WHAT THIS TASK INVOLVES:
Write out the part of the street light interference article below that runs from "(Please note the" up to and including "as he approaches.", word for word.

EXCERPT:
Investigating street light interference: SLI

Investigating street light interference: SLI
Posted by: Gary M. Rowe
Category: Anomalies /

This page contains a practical guide to investigating apparent Street Light Interference (SLI) . As well as providing instructions for researching SLI, this article also examines some of the possible causes. It will therefore also be of interest to those who have experienced SLI or are simply curious about the subject.

(Please note the safety advice contained in this article - never touch a street lamp. If it is subject to SLI, it may be faulty and dangerous!).

SLI is an ability claimed by certain people to switch street lamps on or off merely by being in the vicinity. We do not know who was the first person to make such claims, or indeed how old the phenomenon might be. I have only been involved for little over twenty-five years, but I suspect that it is as old as street lighting itself.

SLI is closely allied to TLI or Traffic Light Interference, which is far more commonly encountered. In traffic light interference the driver of a vehicle believes that by simply ‘willing’ a change to occur, he is able to influence the traffic lights in his favour as he approaches.

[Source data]

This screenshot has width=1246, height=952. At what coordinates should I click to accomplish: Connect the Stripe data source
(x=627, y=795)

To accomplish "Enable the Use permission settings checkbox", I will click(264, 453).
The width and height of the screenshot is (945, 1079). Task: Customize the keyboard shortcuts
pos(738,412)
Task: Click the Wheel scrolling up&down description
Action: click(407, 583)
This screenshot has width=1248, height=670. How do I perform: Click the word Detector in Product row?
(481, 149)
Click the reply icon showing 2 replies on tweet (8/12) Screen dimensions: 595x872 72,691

SOLUTION TO THIS EXERCISE:
(Please note the safety advice contained in this article - never touch a street lamp. If it is subject to SLI, it may be faulty and dangerous!).

SLI is an ability claimed by certain people to switch street lamps on or off merely by being in the vicinity. We do not know who was the first person to make such claims, or indeed how old the phenomenon might be. I have only been involved for little over twenty-five years, but I suspect that it is as old as street lighting itself.

SLI is closely allied to TLI or Traffic Light Interference, which is far more commonly encountered. In traffic light interference the driver of a vehicle believes that by simply ‘willing’ a change to occur, he is able to influence the traffic lights in his favour as he approaches.